Open chrisroat opened 4 years ago
Typically, task stealing would handle this type of situation: https://distributed.dask.org/en/latest/work-stealing.html Do you have it disabled?
Sometimes, if the tasks take too long, the discovery of when to steal can take too long. Some groups have played with setting task-durations in the config: https://github.com/dask/distributed/blob/08d334e2e18bd977752eeab87e2c09272a2ac829/distributed/distributed.yaml#L27-L30
Thanks for the tip on the task duration settings.
I have not disabled work stealing. It might be interplay with the auto-scaling, as the workers aren't being created to do the stealing. I will look into specifying long task durations, as perhaps that will entice the autoscaler to add more workers.

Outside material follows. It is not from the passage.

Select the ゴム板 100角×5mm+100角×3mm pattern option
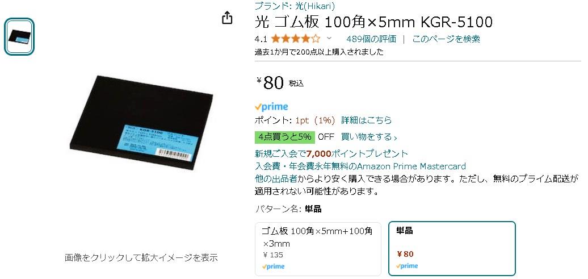This screenshot has height=279, width=588. 318,249
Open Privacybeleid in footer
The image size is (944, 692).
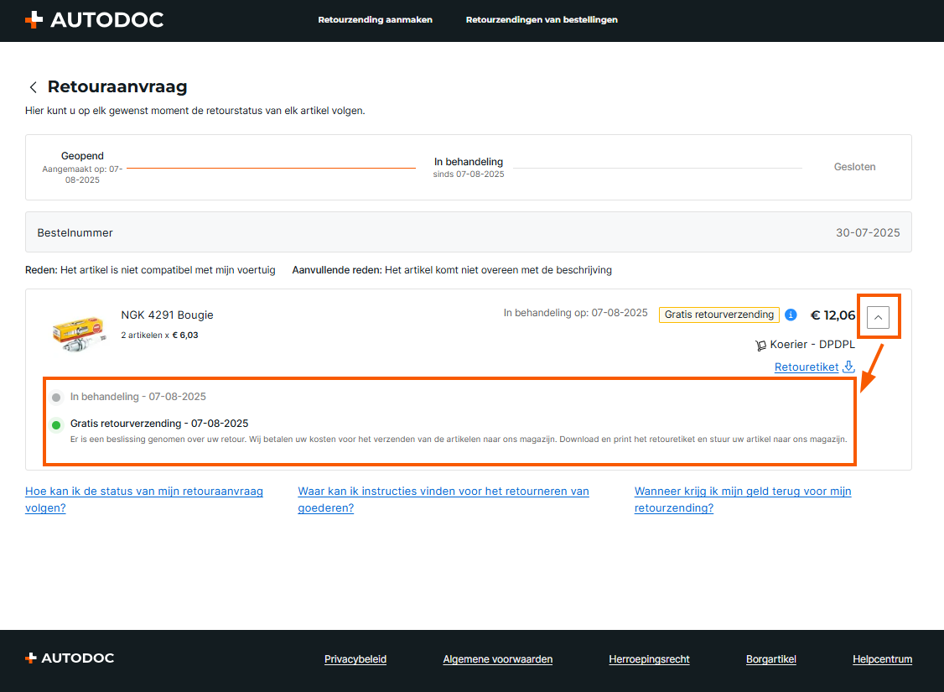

I have a graph that contains 300 tasks which take ~hour. If I start up a cluster with >300 nodes before submitting a graph, the work gets distributed nicely and the tasks run in parallel. If I cut it too close to 300 (especially if the nodes are preemptible), I will run into a few nodes getting multiple tasks. This isn't too big a deal - I give it a few extra nodes and sometimes it runs a 2 or 3 hours.
On the other hand, if I use a fresh (initial size 0) autoscaling dask cluster and set it to scale from 0-350, a lot of my long tasks pile up on individual workers. This is because K8s can take time to add nodes, and the graph starts processing as soon as 1 or 2 nodes are up. The scheduler does not know yet about the coming workers, and so a few workers get assigned many tasks. The autoscaling in this cases stops around ~30 nodes.
Is my best solution to avoid autoscaling with fresh clusters and graphs like this?
I'm using dask/distributed 2.19, and dask-gateway 0.7.1.